Entries for locating words and elements
* START *

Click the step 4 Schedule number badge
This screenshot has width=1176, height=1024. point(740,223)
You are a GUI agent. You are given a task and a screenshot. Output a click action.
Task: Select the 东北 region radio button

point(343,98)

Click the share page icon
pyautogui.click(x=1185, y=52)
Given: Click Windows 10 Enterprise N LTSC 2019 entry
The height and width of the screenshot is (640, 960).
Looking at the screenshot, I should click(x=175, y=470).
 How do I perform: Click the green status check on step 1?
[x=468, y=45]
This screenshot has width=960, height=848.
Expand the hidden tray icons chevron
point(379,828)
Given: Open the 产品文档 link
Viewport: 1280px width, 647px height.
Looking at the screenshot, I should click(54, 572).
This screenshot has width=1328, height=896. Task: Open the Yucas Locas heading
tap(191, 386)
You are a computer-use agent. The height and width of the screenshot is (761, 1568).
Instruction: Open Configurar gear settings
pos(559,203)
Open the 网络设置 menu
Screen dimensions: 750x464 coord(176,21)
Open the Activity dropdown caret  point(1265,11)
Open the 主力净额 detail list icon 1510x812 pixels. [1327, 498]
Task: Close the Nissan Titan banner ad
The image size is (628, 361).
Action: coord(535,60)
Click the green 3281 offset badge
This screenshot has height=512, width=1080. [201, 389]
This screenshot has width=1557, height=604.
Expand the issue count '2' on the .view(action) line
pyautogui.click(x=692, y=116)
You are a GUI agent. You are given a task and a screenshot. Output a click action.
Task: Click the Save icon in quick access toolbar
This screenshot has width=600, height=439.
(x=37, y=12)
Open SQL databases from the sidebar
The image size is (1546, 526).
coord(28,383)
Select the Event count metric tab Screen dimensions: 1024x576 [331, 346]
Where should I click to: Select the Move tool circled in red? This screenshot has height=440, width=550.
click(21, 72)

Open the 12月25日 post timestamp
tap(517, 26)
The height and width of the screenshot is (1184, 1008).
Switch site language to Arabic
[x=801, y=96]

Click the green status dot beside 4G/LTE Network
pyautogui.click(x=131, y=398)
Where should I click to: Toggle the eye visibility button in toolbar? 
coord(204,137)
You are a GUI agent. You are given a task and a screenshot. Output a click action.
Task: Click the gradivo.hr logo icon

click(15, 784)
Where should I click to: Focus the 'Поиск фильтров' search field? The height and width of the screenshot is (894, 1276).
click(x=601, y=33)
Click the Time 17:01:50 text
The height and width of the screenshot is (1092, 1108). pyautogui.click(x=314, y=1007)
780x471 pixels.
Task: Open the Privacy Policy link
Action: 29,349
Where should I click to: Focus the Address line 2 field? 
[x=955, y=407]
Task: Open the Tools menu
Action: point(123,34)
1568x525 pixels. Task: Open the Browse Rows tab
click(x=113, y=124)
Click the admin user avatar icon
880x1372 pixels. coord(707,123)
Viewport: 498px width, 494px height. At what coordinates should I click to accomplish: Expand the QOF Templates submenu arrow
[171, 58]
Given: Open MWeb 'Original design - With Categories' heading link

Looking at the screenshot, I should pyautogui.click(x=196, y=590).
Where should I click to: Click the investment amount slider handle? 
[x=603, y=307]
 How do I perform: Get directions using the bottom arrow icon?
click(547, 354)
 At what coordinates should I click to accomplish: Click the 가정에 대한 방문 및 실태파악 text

* END *

Copy the data word for word, starting at its first line and ending with the line that contains "Screen dimensions: 750x464 coord(176,21)".

--- FINISHED ANSWER ---
Click the step 4 Schedule number badge
This screenshot has width=1176, height=1024. point(740,223)
You are a GUI agent. You are given a task and a screenshot. Output a click action.
Task: Select the 东北 region radio button

point(343,98)

Click the share page icon
pyautogui.click(x=1185, y=52)
Given: Click Windows 10 Enterprise N LTSC 2019 entry
The height and width of the screenshot is (640, 960).
Looking at the screenshot, I should click(x=175, y=470).
 How do I perform: Click the green status check on step 1?
[x=468, y=45]
This screenshot has width=960, height=848.
Expand the hidden tray icons chevron
point(379,828)
Given: Open the 产品文档 link
Viewport: 1280px width, 647px height.
Looking at the screenshot, I should click(54, 572).
This screenshot has width=1328, height=896. Task: Open the Yucas Locas heading
tap(191, 386)
You are a computer-use agent. The height and width of the screenshot is (761, 1568).
Instruction: Open Configurar gear settings
pos(559,203)
Open the 网络设置 menu
Screen dimensions: 750x464 coord(176,21)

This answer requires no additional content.